» Required work: Return the lines of the listing from the one containing "Where should I click to: Select the Puts" through the one containing "Looking at the screenshot, I should point(31,462).", both included, copied verbatim. Omit the pictures from your answer.

--- Input rows ---

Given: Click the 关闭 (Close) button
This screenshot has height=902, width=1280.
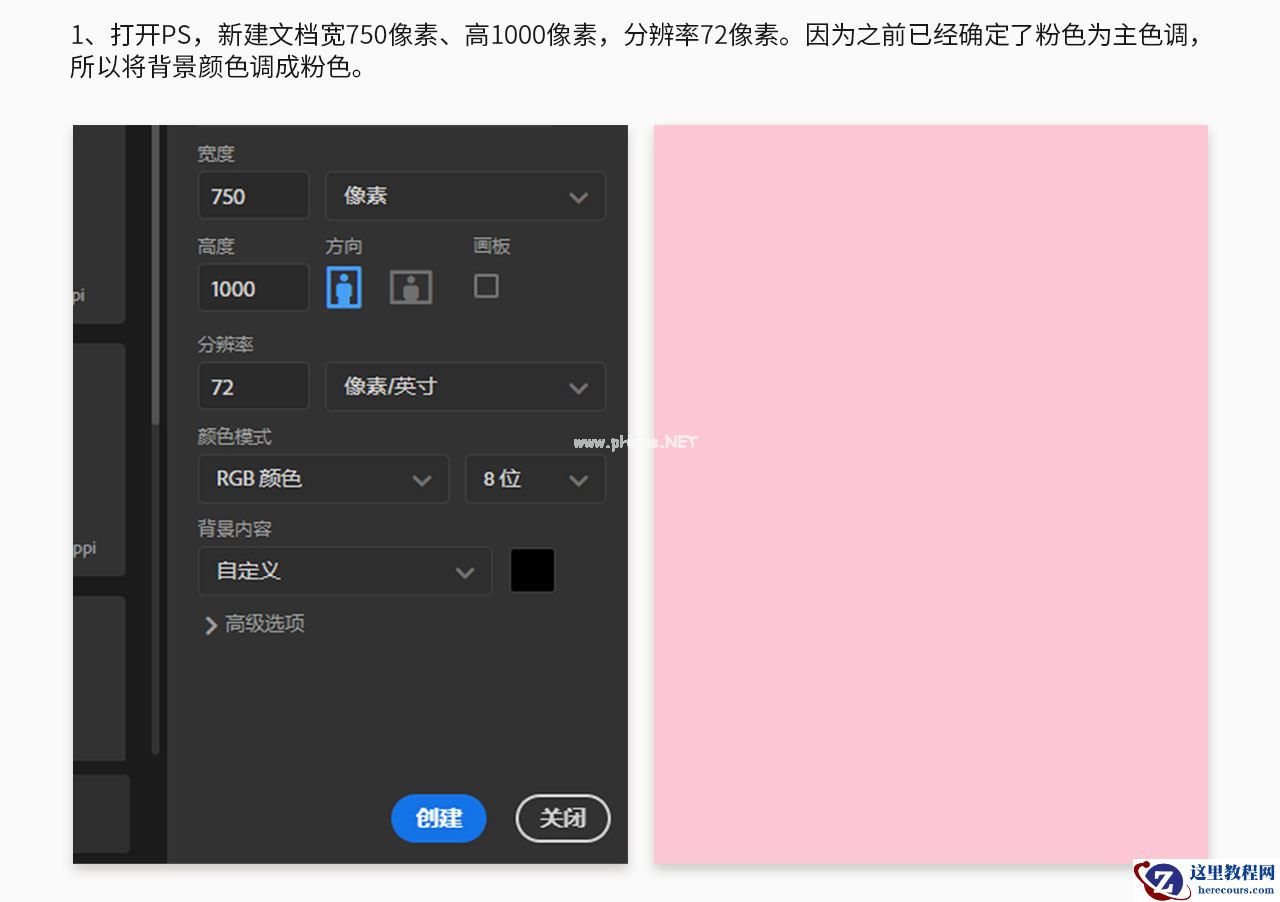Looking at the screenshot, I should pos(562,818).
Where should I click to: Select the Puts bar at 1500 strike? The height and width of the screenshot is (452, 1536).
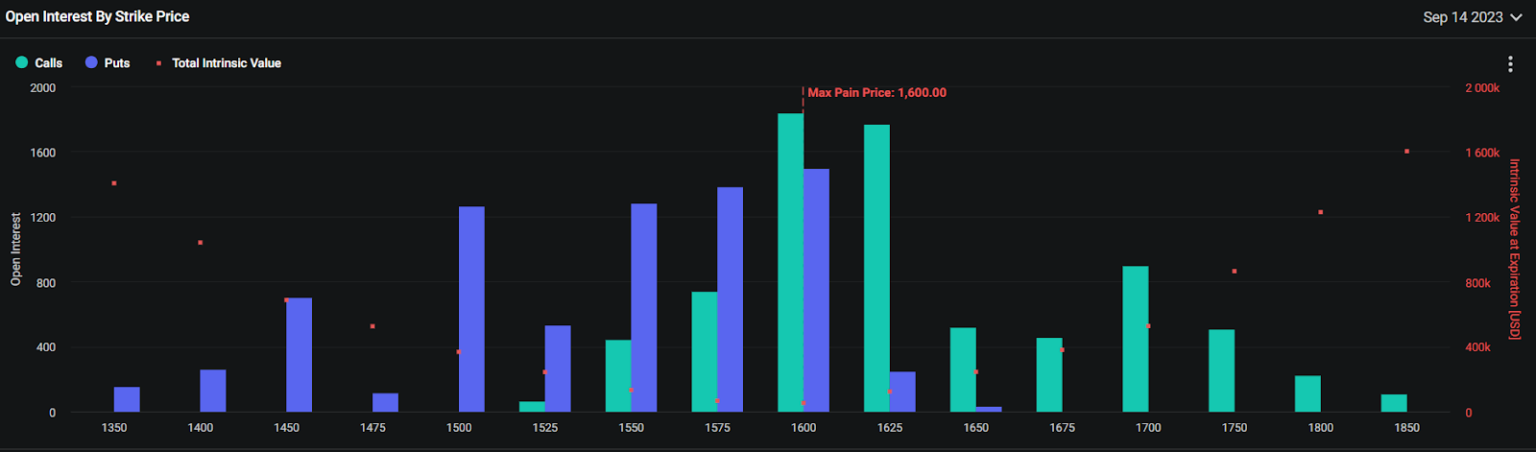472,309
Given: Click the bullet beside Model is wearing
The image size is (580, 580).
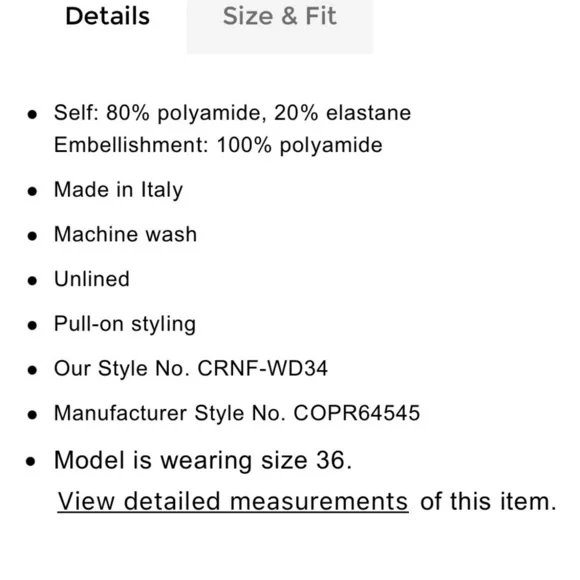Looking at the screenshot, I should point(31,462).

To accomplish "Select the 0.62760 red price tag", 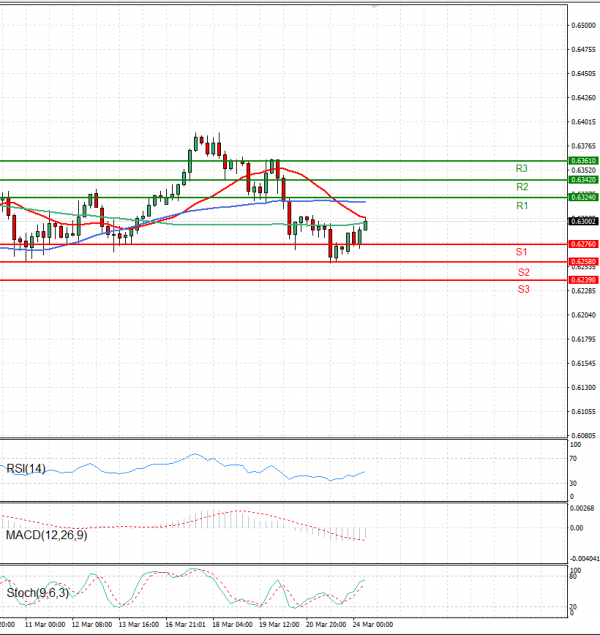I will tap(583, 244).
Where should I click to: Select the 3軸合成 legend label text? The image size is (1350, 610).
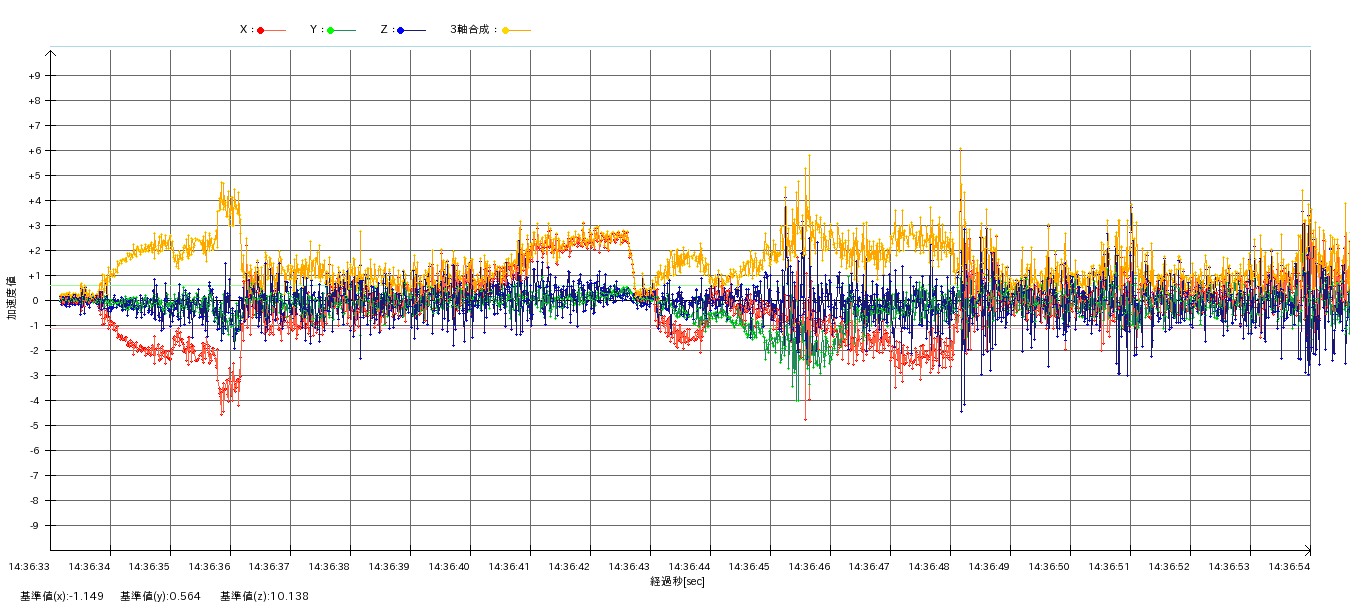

---

» Exercise response:
Where should I click to: Select the Puts bar at 1500 strike? The height and width of the screenshot is (452, 1536).
472,309
Given: Click the bullet beside Model is wearing
The image size is (580, 580).
Looking at the screenshot, I should point(31,462).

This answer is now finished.